En aboutissement de la réflexion, on peut retenir qu’il nous faut redonner aux peuples la force de rêver. En le faisant, on mettra, sans doute, fin à l’exode contemporain des peuples du Sud vers les terres du Nord. Nous devons nous souvenir que les étoiles messianiques de ces peuples qui traversent encore le désert, sont mortes. Ces étoiles, nourries au rêve marxiste-léniniste ou maoïste d’un monde de justice sociale, au rêve sandiniste d’une Amérique latine de prospérité, au rêve sankariste et Kadhafiste d’une Afrique libre et prospère, au rêve kémaliste d’un monde arabe laïc et républicain, sont tombées une à une, souvent abattues par les bras armés des malfrats de l’histoire, laissant les peuples sans guides, sans phares projecteurs sur leur avenir. Nous devons comprendre d’ailleurs que l’intégriste religieux, dans sa variante violente et terroriste, n’a resurgit avec force, en nos temps, que pour se proposer de combler le vide de la conscience des peuples largués au bord des pistes de l’histoire.

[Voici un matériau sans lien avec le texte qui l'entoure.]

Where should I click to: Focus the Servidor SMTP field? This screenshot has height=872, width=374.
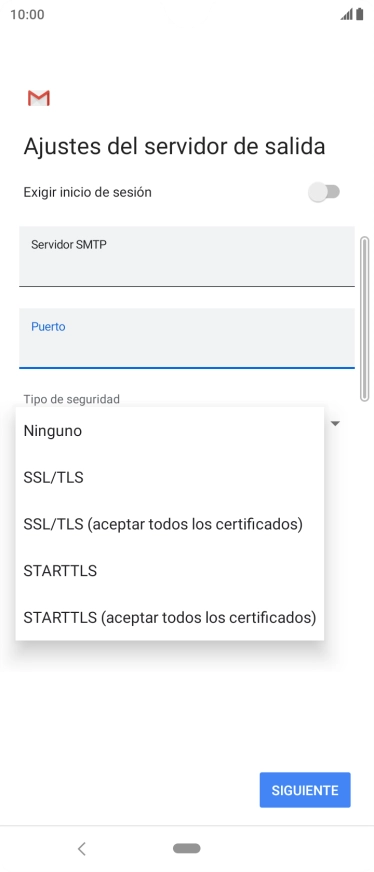tap(187, 256)
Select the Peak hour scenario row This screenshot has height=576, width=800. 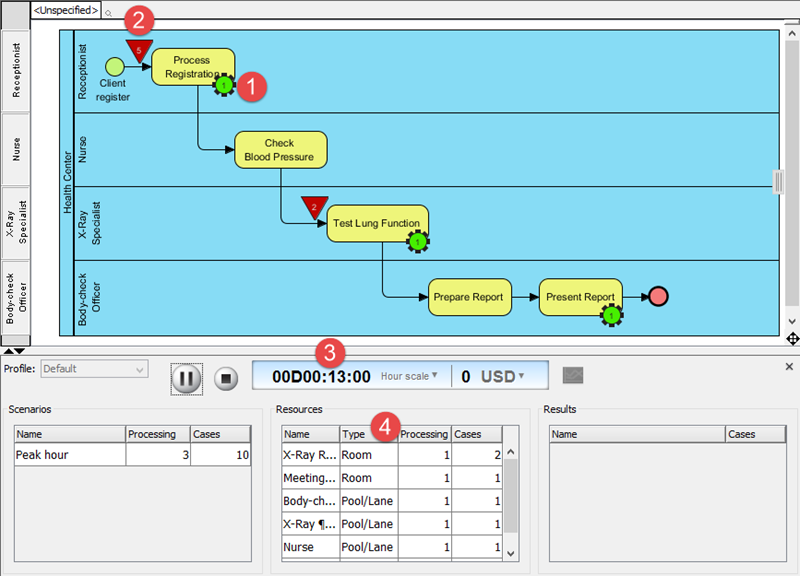click(x=69, y=454)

Son terrain de prédilection, c’est ce merdier extra-occidental et intra-occidental dans lequel les pauvres et les déshérités sont en passe d’être noyés. Or, ce merdier de Trump n’exprime que les traces négatives de la fortune de Trump et de ses semblables sur l’histoire contemporaine. Le merdier est bien le cendrier de rêves effondrés et consumés, d’aspirations au meilleur étouffés et incendiés. Tout naturellement, personne n’attends que Donald Trump propose un nouveau rêve à l’humanité. Cela n’est pas de son profil et ce ne sont pas ceux qui tirent profit du merdier qui peuvent inventer un nouveau deal pour notre aventure humaine sur terre. Il faut juste dire, à ce locataire imprévu et imprévisible de la Maison blanche, que l’Amérique, par essence terre d’asile et d’exil, continent qui suscite toutes sortes de rêves depuis Christophe Colomb, abrite aussi le plus grand merdier du monde. Partout, y compris en Américain, la terre, notre terre, laisse voir, à la fois, l’enfer et le paradis. Tous ce que nous avons de mieux à faire, c’est de réinventer un futur où le paradis l’emportera définitivement sur les forces infernales de la vie. Il nous faut ensemble restaurer le rêve politique qui, nous le pensons, est un relais indispensable à l’espérance d’une rédemption de source divine, à la fin de tous les temps histoires.